SELECTION:
The one or more input units 304 capture the user-input and send the user-input to the system 201 over the communication network 204, represented by dashed arrows. In the above example, to an interview question, the user-input can be an oral answer provide by the interviewee and a video capturing a body language, blink pattern, and a facial expression of the interviewee. For the sake of brevity, both the system input and user input are illustrated in single block in FIG. 3b. As would be understood, the input units 304 can capture the user-input and send or share the user-input with the system 201 in any format such as digital data, analog data, and combination thereof. In addition, in one implementation, the user-input can be directly sent to the system 201.

Further, it would be understood, that the system-input may or may not be a first message or input in the conversation session. In one aspect of the invention, the system-input is a first input or message in the conversation session associated with specific applications and is provided on the output unit 303, prior to receiving the user-input. Examples of such application can be, but not limited to, online interview session and online healthcare assistant. In such examples, upon initiating the conversation session, the first input can be a greeting message provided by the system 201 to the user such as “hello”, “hi, I am nurse abha, how can I help you?”, and “welcome to XYX tech support”.

DATA LINES:
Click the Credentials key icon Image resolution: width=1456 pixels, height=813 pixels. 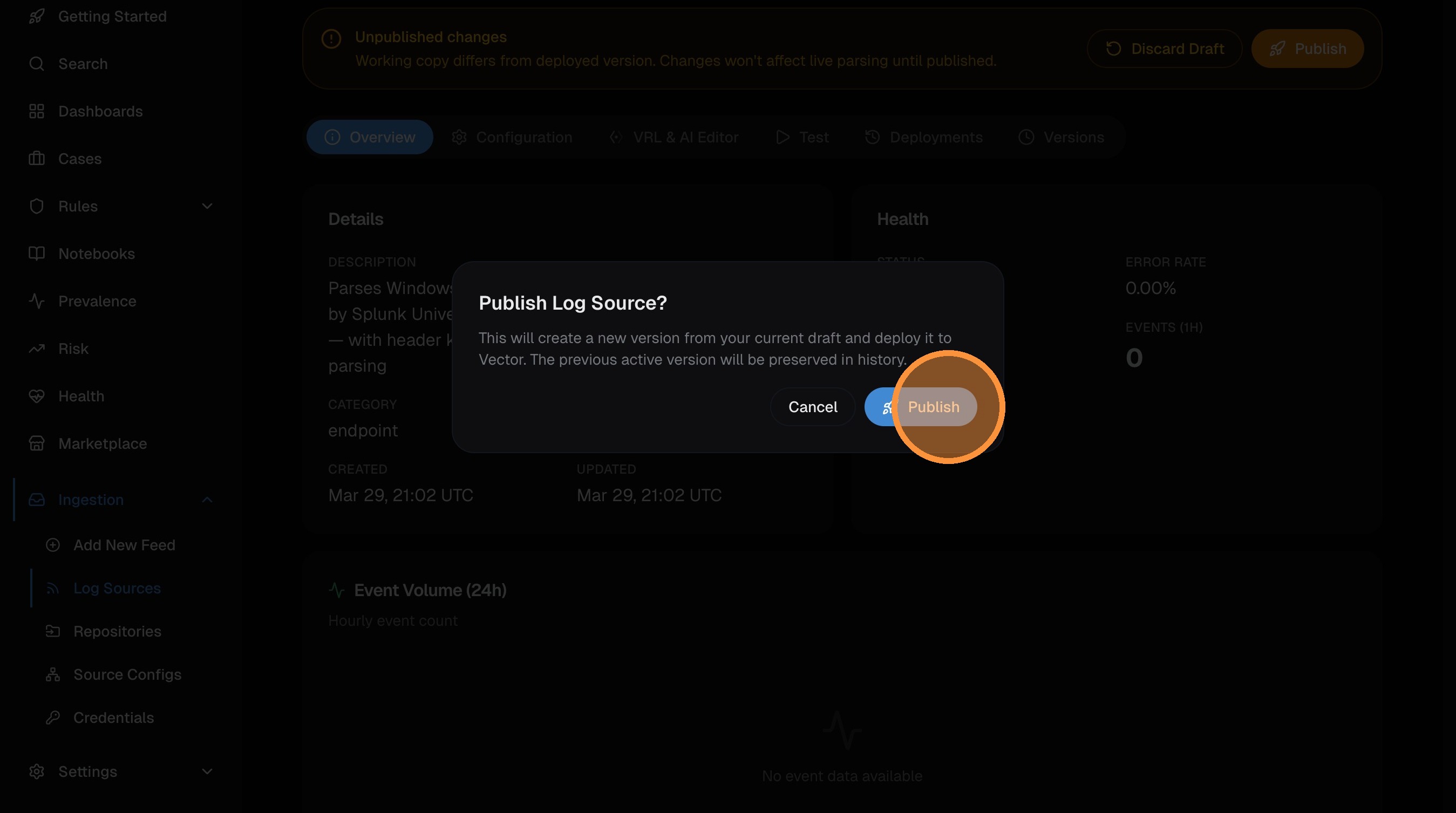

EXERCISE DETAILS: In the passage above about conversation sessions, in what formats can the input units send or share the user-input with the system?

EXERCISE RESPONSE: In any format, such as digital data, analog data, or a combination of the two.